After 15 years of focusing almost exclusively, at German insistence, on the target of budget deficits not exceeding 3 percent of gross domestic product, EU governments have realized that other metrics such as public debt, private sector indebtedness, shifts in unit labor costs and real estate prices may also cause instability.
The Commission wants tougher sanctions, including the possibility of suspending EU funds to budget sinners and forcing governments that do not cut their deficits sufficiently in boom years to hand over a compulsory interest-bearing deposit.
It also wants a longer-term “crisis resolution mechanism,” which might allow highly indebted states to restructure their debt, although any talk of even a negotiated, orderly, partial default is taboo in Brussels and EU capitals.
The plan, which must be approved by EU finance ministers, drew howls of protest on the French left and the German right.
Many lawmakers said it would undermine parliamentary control over public finances, a core attribute of national sovereignty.
French Left party leader Jean-Luc Melanchon denounced “prior control of sovereign states by appointed Eurocrats. What a police state!”
In Germany center-right Foreign Minister Guido Westerwelle recalled that parliament had budget sovereignty in a democracy.
Berlin wants more intrusive European budget surveillance and statistical auditing of states with high debts and deficits such as Greece and Portugal, but not of its own fiscal and economic policies.
The Germans reject any scrutiny of their export-driven policy, which many economists say contributed to imbalances in the euro area by building a massive current account surplus while depressing domestic demand.
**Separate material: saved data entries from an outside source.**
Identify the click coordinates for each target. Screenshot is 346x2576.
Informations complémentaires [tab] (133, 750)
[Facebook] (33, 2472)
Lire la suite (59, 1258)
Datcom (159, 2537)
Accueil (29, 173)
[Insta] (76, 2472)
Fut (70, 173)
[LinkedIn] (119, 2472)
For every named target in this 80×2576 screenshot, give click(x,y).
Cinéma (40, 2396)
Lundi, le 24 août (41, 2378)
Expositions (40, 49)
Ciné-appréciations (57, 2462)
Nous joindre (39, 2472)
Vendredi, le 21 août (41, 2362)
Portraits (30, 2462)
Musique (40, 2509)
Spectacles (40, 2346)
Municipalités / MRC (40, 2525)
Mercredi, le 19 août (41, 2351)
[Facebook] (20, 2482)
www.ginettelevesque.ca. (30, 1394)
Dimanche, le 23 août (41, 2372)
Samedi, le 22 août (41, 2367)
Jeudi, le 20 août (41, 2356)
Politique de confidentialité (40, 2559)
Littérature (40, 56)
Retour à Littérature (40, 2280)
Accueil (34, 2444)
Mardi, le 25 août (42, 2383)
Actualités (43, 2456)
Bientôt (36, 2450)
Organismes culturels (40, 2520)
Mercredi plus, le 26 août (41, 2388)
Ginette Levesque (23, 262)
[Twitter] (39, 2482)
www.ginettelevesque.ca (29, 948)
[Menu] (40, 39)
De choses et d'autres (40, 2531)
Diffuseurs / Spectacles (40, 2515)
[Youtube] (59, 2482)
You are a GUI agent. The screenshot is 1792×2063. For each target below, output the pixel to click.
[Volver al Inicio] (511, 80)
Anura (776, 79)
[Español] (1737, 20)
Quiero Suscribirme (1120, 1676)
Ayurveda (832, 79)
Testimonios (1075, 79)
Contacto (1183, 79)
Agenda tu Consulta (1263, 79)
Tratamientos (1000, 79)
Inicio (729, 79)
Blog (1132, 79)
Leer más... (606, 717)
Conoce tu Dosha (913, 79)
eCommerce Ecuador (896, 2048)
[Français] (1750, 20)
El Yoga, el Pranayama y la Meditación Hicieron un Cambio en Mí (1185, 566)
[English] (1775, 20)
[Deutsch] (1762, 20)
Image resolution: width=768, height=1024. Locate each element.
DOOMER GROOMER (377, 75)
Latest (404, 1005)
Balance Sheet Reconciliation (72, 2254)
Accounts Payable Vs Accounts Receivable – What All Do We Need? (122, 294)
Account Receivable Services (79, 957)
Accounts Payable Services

The Commission plan aims to achieve a political trade off between Berlin’s demand for tougher budget discipline and Paris’ wish to coordinate economic policies to promote stronger growth.
The euro zone’s founding duo share much of the blame for weakening the EU budget rules, since they forced the suspension of disciplinary procedures in 2004 to avoid facing sanctions over their own repeated breaches.
The challenge for the Commission is to avoid its plan being seen simply as Brussels-imposed “austerity for all,” which would make the European Union even more unpopular with voters.